Wieczór wcześniej zjedliśmy kolację w gronie wszystkich zaproszonych dziennikarzy. Wśród nich był jeden z Wietnamu, który świetnie mówił po angielsku; opowiadał o współczesnym Wietnamie. A kiedy usiedliśmy przy stole i przyszedł Ronaldo, przybijając każdemu piątkę, ten gość wpadł w dygot. Zaczął bełkotać. Byliśmy przerażeni. Postawił swój magnetofon (był radiowcem) i nie był w stanie zadać pytania, zaczął się trząść. Ronaldo podszedł do niego, objął go, powiedział: “spokojnie, take your time, wrócimy do ciebie z pytaniami, jak ty się uspokoisz”.

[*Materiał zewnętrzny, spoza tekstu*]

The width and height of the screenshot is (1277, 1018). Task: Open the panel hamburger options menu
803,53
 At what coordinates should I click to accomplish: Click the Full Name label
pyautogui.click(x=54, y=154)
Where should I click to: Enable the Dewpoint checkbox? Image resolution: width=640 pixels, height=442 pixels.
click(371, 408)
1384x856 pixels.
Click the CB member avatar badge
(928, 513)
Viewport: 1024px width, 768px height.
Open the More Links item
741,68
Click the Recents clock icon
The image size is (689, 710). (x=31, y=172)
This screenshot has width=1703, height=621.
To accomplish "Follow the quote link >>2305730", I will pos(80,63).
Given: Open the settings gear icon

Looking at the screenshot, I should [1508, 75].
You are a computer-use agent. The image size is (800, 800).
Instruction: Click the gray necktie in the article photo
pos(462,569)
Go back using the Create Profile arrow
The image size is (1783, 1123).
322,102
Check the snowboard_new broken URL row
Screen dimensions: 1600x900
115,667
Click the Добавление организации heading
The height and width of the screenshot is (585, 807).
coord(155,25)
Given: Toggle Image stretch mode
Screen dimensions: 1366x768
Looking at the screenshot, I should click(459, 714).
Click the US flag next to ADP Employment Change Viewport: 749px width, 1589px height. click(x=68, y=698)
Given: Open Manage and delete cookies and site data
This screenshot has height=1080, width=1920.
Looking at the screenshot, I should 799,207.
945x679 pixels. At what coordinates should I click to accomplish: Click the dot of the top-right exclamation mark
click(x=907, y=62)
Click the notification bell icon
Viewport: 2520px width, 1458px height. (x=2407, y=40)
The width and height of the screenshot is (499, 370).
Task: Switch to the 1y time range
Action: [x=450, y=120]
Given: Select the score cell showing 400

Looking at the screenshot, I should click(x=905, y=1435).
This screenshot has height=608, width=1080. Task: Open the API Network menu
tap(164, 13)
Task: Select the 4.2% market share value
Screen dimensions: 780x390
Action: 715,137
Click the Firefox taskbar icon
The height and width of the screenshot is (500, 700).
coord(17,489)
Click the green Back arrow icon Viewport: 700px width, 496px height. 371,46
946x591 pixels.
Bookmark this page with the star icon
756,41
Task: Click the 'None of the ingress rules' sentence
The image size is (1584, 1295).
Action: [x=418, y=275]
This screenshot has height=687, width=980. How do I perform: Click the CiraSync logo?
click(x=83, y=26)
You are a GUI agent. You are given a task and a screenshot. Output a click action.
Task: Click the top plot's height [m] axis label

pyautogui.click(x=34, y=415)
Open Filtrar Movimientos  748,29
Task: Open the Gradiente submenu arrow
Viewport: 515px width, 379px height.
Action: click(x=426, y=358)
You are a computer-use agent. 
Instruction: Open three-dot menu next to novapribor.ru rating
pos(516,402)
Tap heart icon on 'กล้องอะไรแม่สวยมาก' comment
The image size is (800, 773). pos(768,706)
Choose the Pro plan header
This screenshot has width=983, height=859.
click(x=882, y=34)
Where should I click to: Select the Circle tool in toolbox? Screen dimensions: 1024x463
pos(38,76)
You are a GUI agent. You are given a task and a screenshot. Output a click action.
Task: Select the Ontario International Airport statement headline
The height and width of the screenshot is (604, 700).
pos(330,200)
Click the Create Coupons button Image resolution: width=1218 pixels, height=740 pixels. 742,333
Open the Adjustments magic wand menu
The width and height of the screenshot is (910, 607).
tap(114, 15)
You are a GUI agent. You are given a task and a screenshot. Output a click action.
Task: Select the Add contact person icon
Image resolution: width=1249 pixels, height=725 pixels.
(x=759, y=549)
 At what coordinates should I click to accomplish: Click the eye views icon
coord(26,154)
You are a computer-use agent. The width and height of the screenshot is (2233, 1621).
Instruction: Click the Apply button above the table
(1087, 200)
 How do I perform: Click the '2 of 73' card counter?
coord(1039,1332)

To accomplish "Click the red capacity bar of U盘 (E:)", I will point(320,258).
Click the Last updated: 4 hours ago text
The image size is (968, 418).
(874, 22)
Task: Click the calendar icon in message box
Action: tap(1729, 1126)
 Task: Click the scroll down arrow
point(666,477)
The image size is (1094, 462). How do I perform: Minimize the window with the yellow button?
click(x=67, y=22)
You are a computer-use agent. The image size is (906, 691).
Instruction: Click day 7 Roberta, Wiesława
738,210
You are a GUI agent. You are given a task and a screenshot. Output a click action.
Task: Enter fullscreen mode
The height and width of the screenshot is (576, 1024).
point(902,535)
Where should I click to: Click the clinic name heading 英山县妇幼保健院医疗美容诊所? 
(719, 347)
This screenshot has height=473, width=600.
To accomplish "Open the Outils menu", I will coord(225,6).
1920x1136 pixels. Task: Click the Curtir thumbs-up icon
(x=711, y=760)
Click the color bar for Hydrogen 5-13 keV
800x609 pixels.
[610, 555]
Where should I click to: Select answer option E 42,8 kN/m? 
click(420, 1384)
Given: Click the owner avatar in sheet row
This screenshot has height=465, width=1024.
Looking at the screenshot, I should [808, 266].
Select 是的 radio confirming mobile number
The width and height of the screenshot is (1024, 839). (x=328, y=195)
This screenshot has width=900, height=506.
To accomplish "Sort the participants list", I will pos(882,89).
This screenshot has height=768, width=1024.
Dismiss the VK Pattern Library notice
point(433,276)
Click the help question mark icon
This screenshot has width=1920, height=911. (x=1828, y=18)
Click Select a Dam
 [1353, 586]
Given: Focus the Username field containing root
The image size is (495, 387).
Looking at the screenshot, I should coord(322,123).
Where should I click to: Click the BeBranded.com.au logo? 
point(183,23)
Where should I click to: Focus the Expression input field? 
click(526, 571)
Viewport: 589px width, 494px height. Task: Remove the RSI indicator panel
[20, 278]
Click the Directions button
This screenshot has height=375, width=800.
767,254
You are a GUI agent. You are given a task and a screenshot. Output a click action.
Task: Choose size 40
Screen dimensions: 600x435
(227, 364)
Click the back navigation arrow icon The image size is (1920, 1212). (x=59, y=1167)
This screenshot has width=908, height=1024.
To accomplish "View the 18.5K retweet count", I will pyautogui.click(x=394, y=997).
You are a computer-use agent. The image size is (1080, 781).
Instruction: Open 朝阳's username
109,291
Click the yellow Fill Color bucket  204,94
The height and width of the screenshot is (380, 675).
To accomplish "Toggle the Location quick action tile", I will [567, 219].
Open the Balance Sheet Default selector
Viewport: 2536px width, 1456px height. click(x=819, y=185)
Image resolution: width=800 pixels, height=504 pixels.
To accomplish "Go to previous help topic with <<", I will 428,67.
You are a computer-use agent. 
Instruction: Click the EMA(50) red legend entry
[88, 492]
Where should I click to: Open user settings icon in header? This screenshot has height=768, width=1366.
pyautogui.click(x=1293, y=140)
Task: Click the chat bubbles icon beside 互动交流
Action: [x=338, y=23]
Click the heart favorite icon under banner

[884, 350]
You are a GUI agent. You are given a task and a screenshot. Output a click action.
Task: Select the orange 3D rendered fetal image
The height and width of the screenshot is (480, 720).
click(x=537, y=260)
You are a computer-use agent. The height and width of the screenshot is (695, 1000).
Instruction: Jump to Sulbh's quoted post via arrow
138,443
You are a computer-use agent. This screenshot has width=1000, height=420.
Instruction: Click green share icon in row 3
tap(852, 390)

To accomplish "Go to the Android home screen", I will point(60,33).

Przeszła pierwsza seria pytań, a on dalej się nie uspokoił, to było straszne. Po 15 minutach, gdy agent pokazał, że to koniec, Cristiano powiedział: “Zaraz, a on wróci do Wietnamu z niczym?”. Wziął jego mikrofon i powiedział: “Czekaj, to ja dla moich kibiców w Wietnamie coś nagram”. Włączył mikrofon i powiedział: “Cześć, tu Cristiano Ronaldo, pozdrawiam moich fanów w Wietnamie, bardzo chętnie bym tam przyjechał”. Zrobił to, by ten gość nie wrócił do kraju z niczym – wspomina Pol.